MALINVERNO DI DOMENICO DARA, 2020 FELTRINELLI

Il romanzo dotto ed erudito, scritto con leggerezza ed eleganza, parla di Malinverno definito da Ofelia “custode dei libri, guardiano del cimitero, protettore dei vinti.”
Tra i molteplici livelli di lettura possiamo indicarne alcuni tra i più significativi.
Sicuramente è un libro che parla di libri e dell’amore per loro, unici “oggetti” in grado di indicare e dare un significato alla vita: i personaggi del passato non sono morti, ma vivono, interagiscono, parlano al presente, anche se non ne conosciamo e non spossiamo udirne la voce.
Si parla anche di mancanza e perdita dei rapporti fondanti della nostra vita, delle ferite lasciate dalle morti premature o dagli abbandoni mai superati. Di quello che si perde nella memoria.
Come dice Malinverno però: “Noi siamo più di quello che ricordiamo.”
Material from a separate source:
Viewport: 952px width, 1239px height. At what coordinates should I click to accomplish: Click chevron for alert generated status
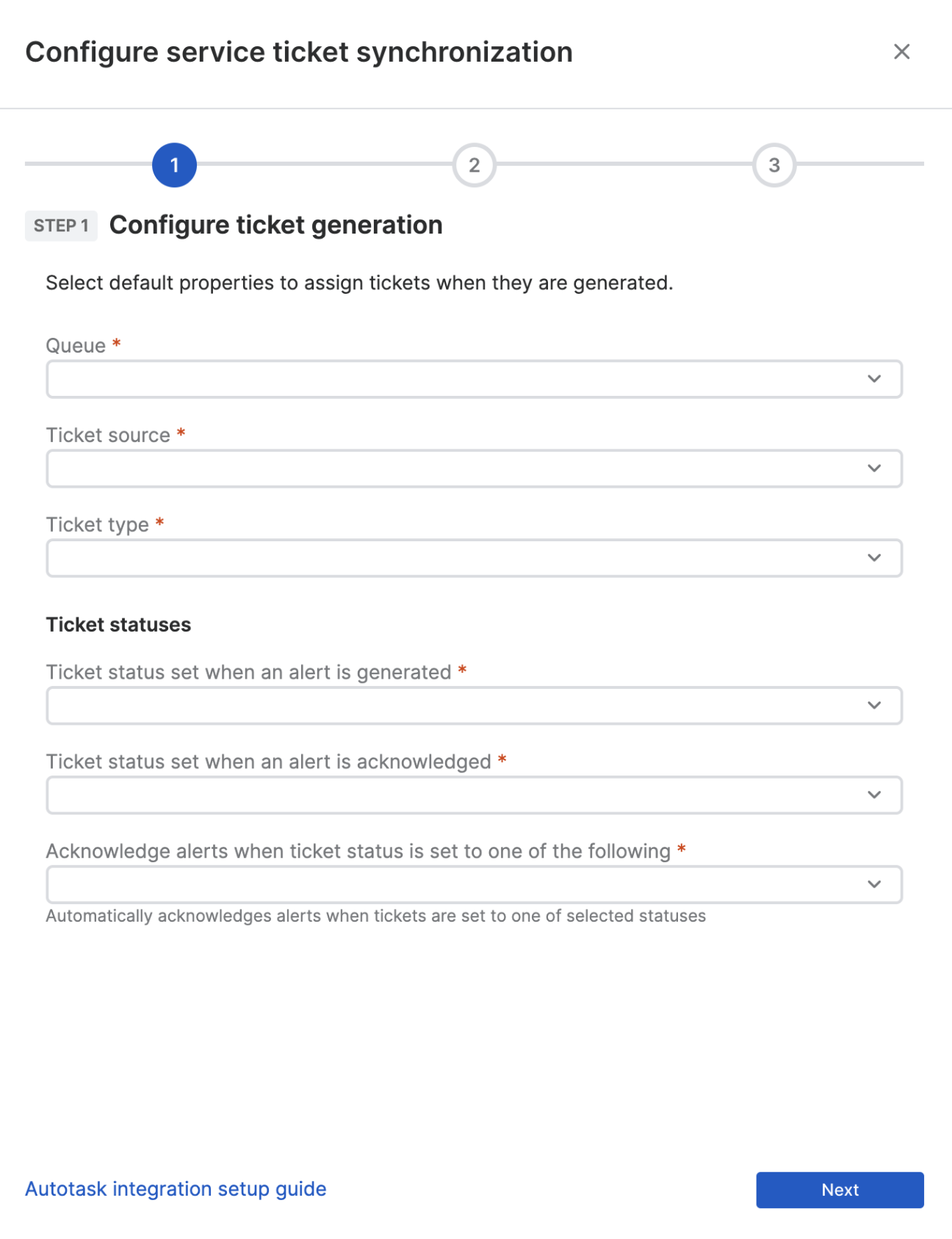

Di amore si parla, ma di un amore eterno che non è quello fatto di “baci e di abbracci, ma solitario, inviolabile”; di quello che rappresenta il corrispettivo per colmare la congenita mancanza; di quello scritto, non reale.
La morte è soprattutto la grande presente: accettata, esorcizzata attraverso la cura e presa in carico di ciò che resta di una vita, perché essa sola può dare il senso a un’intera esistenza.
Proprio lì si trova il grande errore di Malinverno: l’aver confuso l’amore con la morte, in uno scambio di senso che va oltre quello meramente vocalico e consonantico
Il sapore che resta? Quello dell’uovo: che sia una frittata, oppure sodo, strapazzato … solo di quello sembra nutrirsi Malinverno, solo quello sembra essere il cibo delle sue solitarie cene serali. Forse proprio perché simbolo di ciò che è all’origine di una vita.